▸ **What to work on**
Would you print the full listing word for word?

______

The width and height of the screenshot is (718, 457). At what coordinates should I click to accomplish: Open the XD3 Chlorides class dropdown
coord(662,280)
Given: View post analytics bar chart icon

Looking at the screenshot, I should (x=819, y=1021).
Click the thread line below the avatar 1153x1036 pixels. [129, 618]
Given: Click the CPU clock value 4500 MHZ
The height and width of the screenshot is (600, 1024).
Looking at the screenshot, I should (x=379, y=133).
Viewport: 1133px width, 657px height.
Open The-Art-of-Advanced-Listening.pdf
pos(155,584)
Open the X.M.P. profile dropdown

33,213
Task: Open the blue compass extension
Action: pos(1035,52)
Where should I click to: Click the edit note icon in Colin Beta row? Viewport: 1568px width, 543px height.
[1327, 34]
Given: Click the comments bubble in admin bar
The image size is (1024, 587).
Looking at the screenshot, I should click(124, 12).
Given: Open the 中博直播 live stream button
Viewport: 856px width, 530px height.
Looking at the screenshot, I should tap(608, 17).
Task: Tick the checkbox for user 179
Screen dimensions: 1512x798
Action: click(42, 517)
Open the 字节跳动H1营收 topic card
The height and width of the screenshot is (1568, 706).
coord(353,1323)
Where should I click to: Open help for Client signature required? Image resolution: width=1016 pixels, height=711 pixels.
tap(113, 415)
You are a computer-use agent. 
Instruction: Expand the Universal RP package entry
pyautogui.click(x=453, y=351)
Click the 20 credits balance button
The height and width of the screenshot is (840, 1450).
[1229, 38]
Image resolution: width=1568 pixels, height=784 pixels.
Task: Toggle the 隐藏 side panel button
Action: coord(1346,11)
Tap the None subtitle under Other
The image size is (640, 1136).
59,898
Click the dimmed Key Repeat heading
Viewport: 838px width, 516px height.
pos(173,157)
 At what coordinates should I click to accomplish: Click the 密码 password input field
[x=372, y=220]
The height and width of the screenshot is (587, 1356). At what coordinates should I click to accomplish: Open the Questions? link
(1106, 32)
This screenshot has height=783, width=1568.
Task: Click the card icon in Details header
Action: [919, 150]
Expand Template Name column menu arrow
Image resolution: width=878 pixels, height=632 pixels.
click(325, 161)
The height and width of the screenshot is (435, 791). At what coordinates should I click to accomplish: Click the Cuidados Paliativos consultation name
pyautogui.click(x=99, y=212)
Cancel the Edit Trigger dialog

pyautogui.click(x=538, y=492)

______

▸ **Exercise solution**
The width and height of the screenshot is (718, 457). At what coordinates should I click to accomplish: Open the XD3 Chlorides class dropdown
coord(662,280)
Given: View post analytics bar chart icon

Looking at the screenshot, I should (x=819, y=1021).
Click the thread line below the avatar 1153x1036 pixels. [129, 618]
Given: Click the CPU clock value 4500 MHZ
The height and width of the screenshot is (600, 1024).
Looking at the screenshot, I should (x=379, y=133).
Viewport: 1133px width, 657px height.
Open The-Art-of-Advanced-Listening.pdf
pos(155,584)
Open the X.M.P. profile dropdown

33,213
Task: Open the blue compass extension
Action: pos(1035,52)
Where should I click to: Click the edit note icon in Colin Beta row? Viewport: 1568px width, 543px height.
[1327, 34]
Given: Click the comments bubble in admin bar
The image size is (1024, 587).
Looking at the screenshot, I should click(124, 12).
Given: Open the 中博直播 live stream button
Viewport: 856px width, 530px height.
Looking at the screenshot, I should tap(608, 17).
Task: Tick the checkbox for user 179
Screen dimensions: 1512x798
Action: click(42, 517)
Open the 字节跳动H1营收 topic card
The height and width of the screenshot is (1568, 706).
coord(353,1323)
Where should I click to: Open help for Client signature required? Image resolution: width=1016 pixels, height=711 pixels.
tap(113, 415)
You are a computer-use agent. 
Instruction: Expand the Universal RP package entry
pyautogui.click(x=453, y=351)
Click the 20 credits balance button
The height and width of the screenshot is (840, 1450).
[1229, 38]
Image resolution: width=1568 pixels, height=784 pixels.
Task: Toggle the 隐藏 side panel button
Action: coord(1346,11)
Tap the None subtitle under Other
The image size is (640, 1136).
59,898
Click the dimmed Key Repeat heading
Viewport: 838px width, 516px height.
pos(173,157)
 At what coordinates should I click to accomplish: Click the 密码 password input field
[x=372, y=220]
The height and width of the screenshot is (587, 1356). At what coordinates should I click to accomplish: Open the Questions? link
(1106, 32)
This screenshot has height=783, width=1568.
Task: Click the card icon in Details header
Action: [919, 150]
Expand Template Name column menu arrow
Image resolution: width=878 pixels, height=632 pixels.
click(325, 161)
The height and width of the screenshot is (435, 791). At what coordinates should I click to accomplish: Click the Cuidados Paliativos consultation name
pyautogui.click(x=99, y=212)
Cancel the Edit Trigger dialog

pyautogui.click(x=538, y=492)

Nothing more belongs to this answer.